- _Activity_:
The full set of entries below must be returned exactly as shown.

------------------------------------

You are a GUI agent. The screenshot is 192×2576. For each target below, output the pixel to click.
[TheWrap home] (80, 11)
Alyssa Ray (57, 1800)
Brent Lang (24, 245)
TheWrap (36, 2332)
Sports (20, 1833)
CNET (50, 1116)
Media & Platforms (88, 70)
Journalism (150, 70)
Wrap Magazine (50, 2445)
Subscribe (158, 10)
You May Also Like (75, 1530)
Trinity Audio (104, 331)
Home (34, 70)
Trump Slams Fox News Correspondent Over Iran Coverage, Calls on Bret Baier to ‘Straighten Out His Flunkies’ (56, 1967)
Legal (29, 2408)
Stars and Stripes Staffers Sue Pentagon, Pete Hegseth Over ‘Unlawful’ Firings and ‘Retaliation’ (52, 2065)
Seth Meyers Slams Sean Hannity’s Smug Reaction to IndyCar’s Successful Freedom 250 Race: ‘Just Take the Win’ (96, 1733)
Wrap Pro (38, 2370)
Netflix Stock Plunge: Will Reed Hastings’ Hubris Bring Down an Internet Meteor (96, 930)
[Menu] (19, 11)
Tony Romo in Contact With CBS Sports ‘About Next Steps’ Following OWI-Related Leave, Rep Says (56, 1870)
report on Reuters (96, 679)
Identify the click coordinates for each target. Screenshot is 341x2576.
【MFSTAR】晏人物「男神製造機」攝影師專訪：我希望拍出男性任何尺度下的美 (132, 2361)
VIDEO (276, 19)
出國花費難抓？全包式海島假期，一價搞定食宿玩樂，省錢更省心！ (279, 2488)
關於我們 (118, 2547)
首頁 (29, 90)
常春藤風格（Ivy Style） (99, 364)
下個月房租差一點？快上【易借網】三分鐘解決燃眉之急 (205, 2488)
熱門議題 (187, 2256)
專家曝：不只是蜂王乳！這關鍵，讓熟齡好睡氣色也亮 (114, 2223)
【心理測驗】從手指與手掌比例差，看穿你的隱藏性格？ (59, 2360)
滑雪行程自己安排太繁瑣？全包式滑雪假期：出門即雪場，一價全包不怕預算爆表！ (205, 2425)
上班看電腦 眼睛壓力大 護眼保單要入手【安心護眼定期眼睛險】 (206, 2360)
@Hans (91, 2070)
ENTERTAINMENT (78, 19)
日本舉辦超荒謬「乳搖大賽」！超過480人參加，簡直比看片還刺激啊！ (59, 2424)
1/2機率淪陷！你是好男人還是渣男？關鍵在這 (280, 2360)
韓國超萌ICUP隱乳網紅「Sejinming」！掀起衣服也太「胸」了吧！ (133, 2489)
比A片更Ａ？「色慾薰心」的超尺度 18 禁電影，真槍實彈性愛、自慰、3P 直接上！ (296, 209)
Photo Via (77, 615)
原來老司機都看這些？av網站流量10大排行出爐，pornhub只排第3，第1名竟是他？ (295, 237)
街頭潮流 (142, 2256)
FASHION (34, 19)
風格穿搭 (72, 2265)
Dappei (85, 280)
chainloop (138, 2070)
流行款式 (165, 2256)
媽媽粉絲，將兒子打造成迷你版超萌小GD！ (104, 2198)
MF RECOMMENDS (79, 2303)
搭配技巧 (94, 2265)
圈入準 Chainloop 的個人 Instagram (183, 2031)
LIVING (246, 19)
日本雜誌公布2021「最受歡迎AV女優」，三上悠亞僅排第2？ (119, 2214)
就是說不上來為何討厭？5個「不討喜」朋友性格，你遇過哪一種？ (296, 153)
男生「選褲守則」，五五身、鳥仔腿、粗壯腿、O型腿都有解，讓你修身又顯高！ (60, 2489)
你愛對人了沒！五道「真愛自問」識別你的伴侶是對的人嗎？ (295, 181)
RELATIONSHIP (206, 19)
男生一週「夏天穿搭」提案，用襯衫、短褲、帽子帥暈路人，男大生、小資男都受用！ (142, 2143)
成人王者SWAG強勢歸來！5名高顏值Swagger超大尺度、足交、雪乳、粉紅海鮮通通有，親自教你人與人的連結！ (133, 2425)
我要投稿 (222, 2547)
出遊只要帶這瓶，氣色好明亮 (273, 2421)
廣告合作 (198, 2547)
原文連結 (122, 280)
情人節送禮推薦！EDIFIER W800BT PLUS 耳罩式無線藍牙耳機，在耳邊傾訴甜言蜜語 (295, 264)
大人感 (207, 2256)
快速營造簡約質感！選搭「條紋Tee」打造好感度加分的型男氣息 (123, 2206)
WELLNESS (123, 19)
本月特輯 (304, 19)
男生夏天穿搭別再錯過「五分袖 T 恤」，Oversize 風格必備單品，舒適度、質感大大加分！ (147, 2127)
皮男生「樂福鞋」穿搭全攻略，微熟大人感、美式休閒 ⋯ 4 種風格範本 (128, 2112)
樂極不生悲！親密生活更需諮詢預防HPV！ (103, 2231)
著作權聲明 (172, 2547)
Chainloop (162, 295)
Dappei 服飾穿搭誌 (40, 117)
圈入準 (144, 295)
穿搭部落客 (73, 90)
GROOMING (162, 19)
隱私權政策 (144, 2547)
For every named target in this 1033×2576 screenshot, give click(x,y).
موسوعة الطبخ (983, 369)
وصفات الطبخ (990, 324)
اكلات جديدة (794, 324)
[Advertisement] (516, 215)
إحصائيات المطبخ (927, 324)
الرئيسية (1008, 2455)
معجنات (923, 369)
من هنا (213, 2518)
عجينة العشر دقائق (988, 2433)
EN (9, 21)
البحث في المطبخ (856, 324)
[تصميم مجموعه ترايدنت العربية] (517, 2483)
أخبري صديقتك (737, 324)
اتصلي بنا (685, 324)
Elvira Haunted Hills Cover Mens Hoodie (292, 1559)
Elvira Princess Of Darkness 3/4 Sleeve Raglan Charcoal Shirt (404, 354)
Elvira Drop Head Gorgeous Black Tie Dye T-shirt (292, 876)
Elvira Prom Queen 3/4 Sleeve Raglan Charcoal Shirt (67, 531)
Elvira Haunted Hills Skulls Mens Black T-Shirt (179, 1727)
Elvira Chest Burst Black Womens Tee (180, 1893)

------------------------------------

- _Answer area_:
You are a GUI agent. The screenshot is 192×2576. For each target below, output the pixel to click.
[TheWrap home] (80, 11)
Alyssa Ray (57, 1800)
Brent Lang (24, 245)
TheWrap (36, 2332)
Sports (20, 1833)
CNET (50, 1116)
Media & Platforms (88, 70)
Journalism (150, 70)
Wrap Magazine (50, 2445)
Subscribe (158, 10)
You May Also Like (75, 1530)
Trinity Audio (104, 331)
Home (34, 70)
Trump Slams Fox News Correspondent Over Iran Coverage, Calls on Bret Baier to ‘Straighten Out His Flunkies’ (56, 1967)
Legal (29, 2408)
Stars and Stripes Staffers Sue Pentagon, Pete Hegseth Over ‘Unlawful’ Firings and ‘Retaliation’ (52, 2065)
Seth Meyers Slams Sean Hannity’s Smug Reaction to IndyCar’s Successful Freedom 250 Race: ‘Just Take the Win’ (96, 1733)
Wrap Pro (38, 2370)
Netflix Stock Plunge: Will Reed Hastings’ Hubris Bring Down an Internet Meteor (96, 930)
[Menu] (19, 11)
Tony Romo in Contact With CBS Sports ‘About Next Steps’ Following OWI-Related Leave, Rep Says (56, 1870)
report on Reuters (96, 679)
Identify the click coordinates for each target. Screenshot is 341x2576.
【MFSTAR】晏人物「男神製造機」攝影師專訪：我希望拍出男性任何尺度下的美 (132, 2361)
VIDEO (276, 19)
出國花費難抓？全包式海島假期，一價搞定食宿玩樂，省錢更省心！ (279, 2488)
關於我們 (118, 2547)
首頁 (29, 90)
常春藤風格（Ivy Style） (99, 364)
下個月房租差一點？快上【易借網】三分鐘解決燃眉之急 (205, 2488)
熱門議題 (187, 2256)
專家曝：不只是蜂王乳！這關鍵，讓熟齡好睡氣色也亮 (114, 2223)
【心理測驗】從手指與手掌比例差，看穿你的隱藏性格？ (59, 2360)
滑雪行程自己安排太繁瑣？全包式滑雪假期：出門即雪場，一價全包不怕預算爆表！ (205, 2425)
上班看電腦 眼睛壓力大 護眼保單要入手【安心護眼定期眼睛險】 (206, 2360)
@Hans (91, 2070)
ENTERTAINMENT (78, 19)
日本舉辦超荒謬「乳搖大賽」！超過480人參加，簡直比看片還刺激啊！ (59, 2424)
1/2機率淪陷！你是好男人還是渣男？關鍵在這 (280, 2360)
韓國超萌ICUP隱乳網紅「Sejinming」！掀起衣服也太「胸」了吧！ (133, 2489)
比A片更Ａ？「色慾薰心」的超尺度 18 禁電影，真槍實彈性愛、自慰、3P 直接上！ (296, 209)
Photo Via (77, 615)
原來老司機都看這些？av網站流量10大排行出爐，pornhub只排第3，第1名竟是他？ (295, 237)
街頭潮流 (142, 2256)
FASHION (34, 19)
風格穿搭 (72, 2265)
Dappei (85, 280)
chainloop (138, 2070)
流行款式 (165, 2256)
媽媽粉絲，將兒子打造成迷你版超萌小GD！ (104, 2198)
MF RECOMMENDS (79, 2303)
搭配技巧 (94, 2265)
圈入準 Chainloop 的個人 Instagram (183, 2031)
LIVING (246, 19)
日本雜誌公布2021「最受歡迎AV女優」，三上悠亞僅排第2？ (119, 2214)
就是說不上來為何討厭？5個「不討喜」朋友性格，你遇過哪一種？ (296, 153)
男生「選褲守則」，五五身、鳥仔腿、粗壯腿、O型腿都有解，讓你修身又顯高！ (60, 2489)
你愛對人了沒！五道「真愛自問」識別你的伴侶是對的人嗎？ (295, 181)
RELATIONSHIP (206, 19)
男生一週「夏天穿搭」提案，用襯衫、短褲、帽子帥暈路人，男大生、小資男都受用！ (142, 2143)
成人王者SWAG強勢歸來！5名高顏值Swagger超大尺度、足交、雪乳、粉紅海鮮通通有，親自教你人與人的連結！ (133, 2425)
我要投稿 (222, 2547)
出遊只要帶這瓶，氣色好明亮 (273, 2421)
廣告合作 (198, 2547)
原文連結 (122, 280)
情人節送禮推薦！EDIFIER W800BT PLUS 耳罩式無線藍牙耳機，在耳邊傾訴甜言蜜語 (295, 264)
大人感 (207, 2256)
快速營造簡約質感！選搭「條紋Tee」打造好感度加分的型男氣息 (123, 2206)
WELLNESS (123, 19)
本月特輯 (304, 19)
男生夏天穿搭別再錯過「五分袖 T 恤」，Oversize 風格必備單品，舒適度、質感大大加分！ (147, 2127)
皮男生「樂福鞋」穿搭全攻略，微熟大人感、美式休閒 ⋯ 4 種風格範本 (128, 2112)
樂極不生悲！親密生活更需諮詢預防HPV！ (103, 2231)
著作權聲明 (172, 2547)
Chainloop (162, 295)
Dappei 服飾穿搭誌 (40, 117)
圈入準 (144, 295)
穿搭部落客 (73, 90)
GROOMING (162, 19)
隱私權政策 (144, 2547)
For every named target in this 1033×2576 screenshot, give click(x,y).
موسوعة الطبخ (983, 369)
وصفات الطبخ (990, 324)
اكلات جديدة (794, 324)
[Advertisement] (516, 215)
إحصائيات المطبخ (927, 324)
الرئيسية (1008, 2455)
معجنات (923, 369)
من هنا (213, 2518)
عجينة العشر دقائق (988, 2433)
EN (9, 21)
البحث في المطبخ (856, 324)
[تصميم مجموعه ترايدنت العربية] (517, 2483)
أخبري صديقتك (737, 324)
اتصلي بنا (685, 324)
Elvira Haunted Hills Cover Mens Hoodie (292, 1559)
Elvira Princess Of Darkness 3/4 Sleeve Raglan Charcoal Shirt (404, 354)
Elvira Drop Head Gorgeous Black Tie Dye T-shirt (292, 876)
Elvira Prom Queen 3/4 Sleeve Raglan Charcoal Shirt (67, 531)
Elvira Haunted Hills Skulls Mens Black T-Shirt (179, 1727)
Elvira Chest Burst Black Womens Tee (180, 1893)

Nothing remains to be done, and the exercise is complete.